Young boys should be encouraged to play with toy guns and other weapons at nursery to get them interested in education, according to government advice.

Young boys should be encouraged to play with toy guns and other weapons at nursery to get them interested in education, according to government advice.

The guidance told nursery staff to resist their “natural instinct” to stop boys playing with weapons in games with other toddlers.

But teachers condemned the advice, warning that toy guns “symbolise aggression”.

The guidance - Confident, Capable and Creative: Supporting Boys' Achievements - was issued by the Department for Children, Schools and Families.
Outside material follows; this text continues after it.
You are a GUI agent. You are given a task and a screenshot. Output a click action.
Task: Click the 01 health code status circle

It said: “Sometimes practitioners find the chosen play of boys more difficult to understand and value than that of girls.

“They may choose activities in which adults involve themselves least, or play that involves more action and a greater use of the available space, especially outdoors.
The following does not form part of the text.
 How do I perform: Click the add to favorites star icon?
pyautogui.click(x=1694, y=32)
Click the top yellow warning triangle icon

“Images and ideas gleaned from the media are common starting points in boys' play and may involve characters with special powers or weapons.

“Adults can find this type of play particularly challenging and have a natural instinct to stop it.
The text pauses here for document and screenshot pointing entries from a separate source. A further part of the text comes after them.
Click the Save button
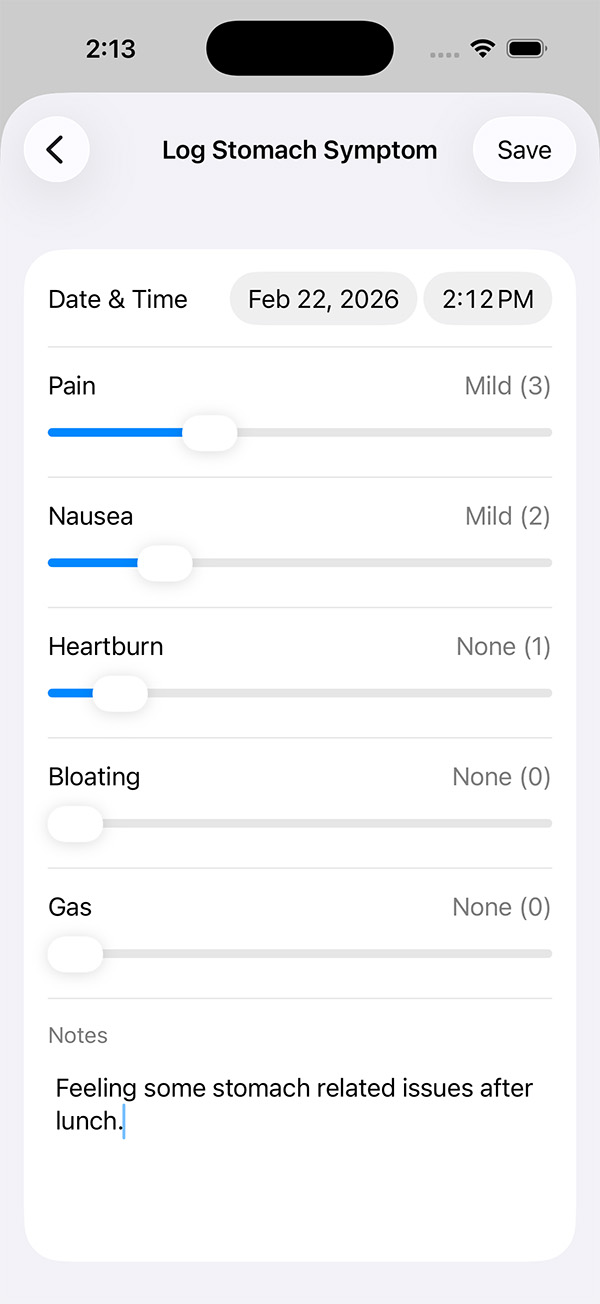The height and width of the screenshot is (1304, 600). [524, 149]
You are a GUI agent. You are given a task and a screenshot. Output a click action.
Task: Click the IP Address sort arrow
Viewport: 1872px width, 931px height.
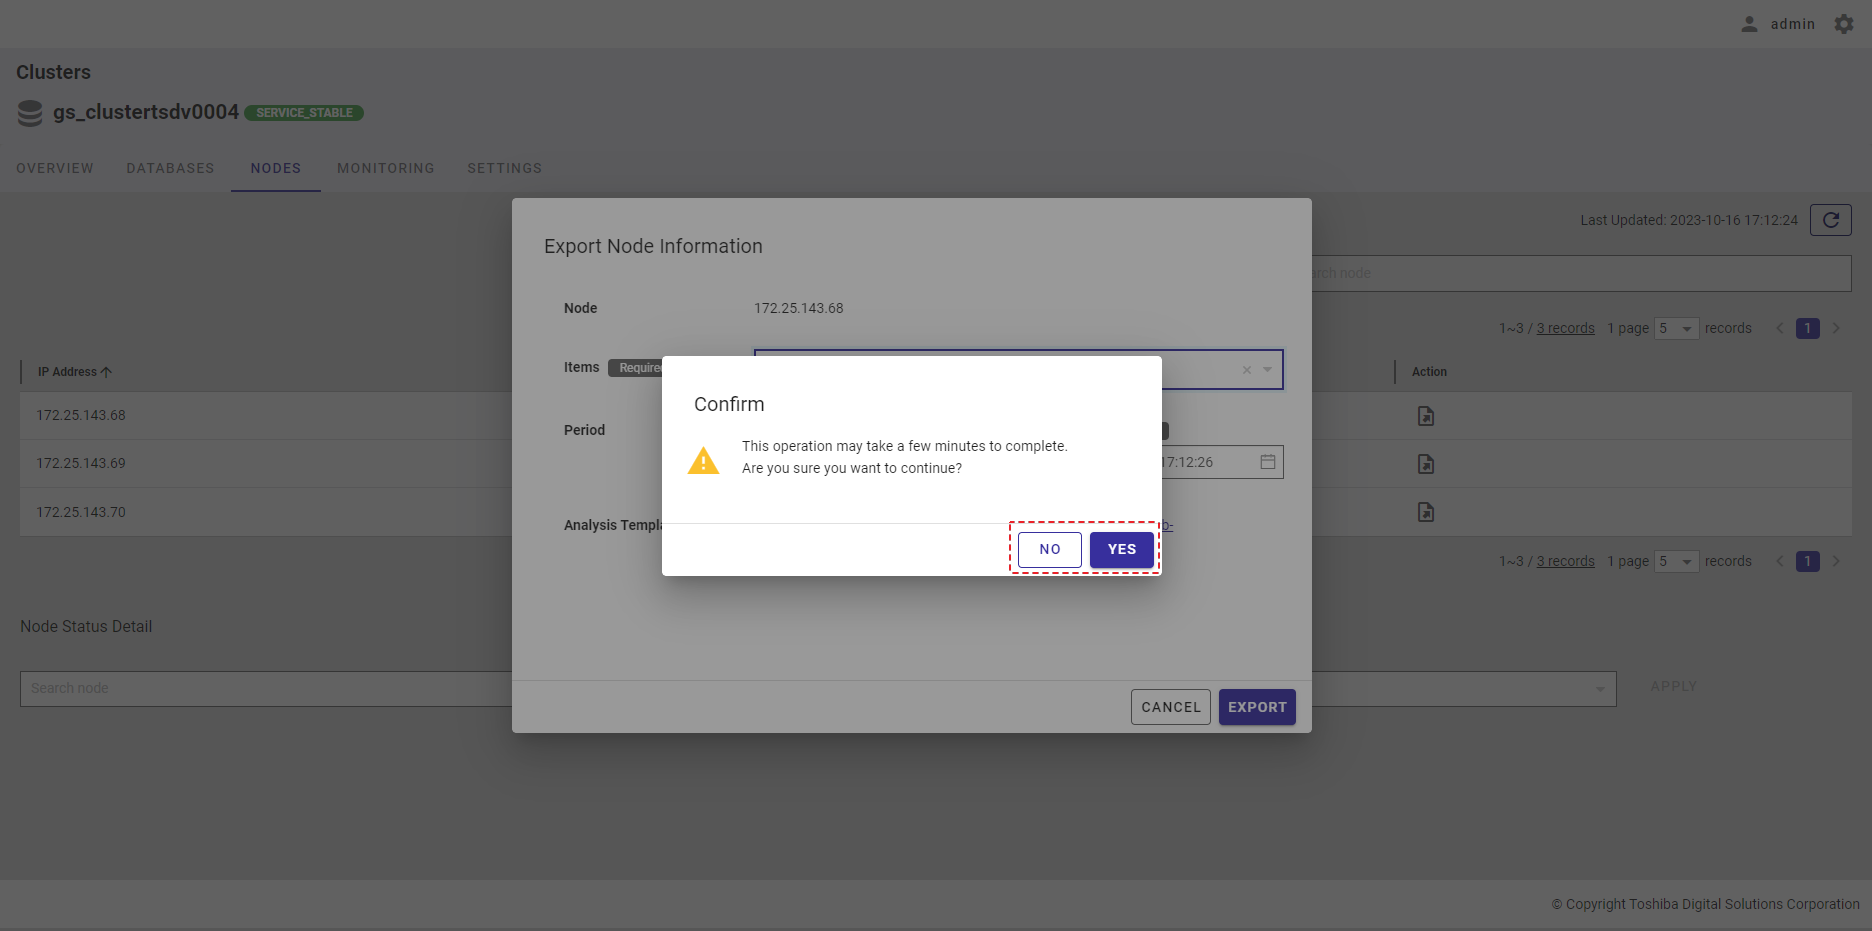(107, 372)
“This is not necessary as long as practitioners help the boys to understand and respect the rights of other children and to take responsibility for the resources and environment.”

Even as toddlers boys begin falling behind girls in their educational development, a pattern which continues throughout their later years at school.

The guidance aims to help boys improve by “creating the right conditions for boys' learning” before they start formal primary education.

Making use of boys' interests can help them become more engaged in their education, the document suggested.

But the National Union of Teachers criticised the advice on toy guns.

NUT general secretary Steve Sinnott said: “The real problem with weapons is that they symbolise aggression.

“We do need to ensure, whether the playing is rumbustious or not, that there is a respect for your peers, however young they are.”

Children's minister Beverley Hughes defended the advice.

She said: “The guidance simply takes a common-sense approach to the fact that many young children, and perhaps particularly many boys, like boisterous, physical activity.”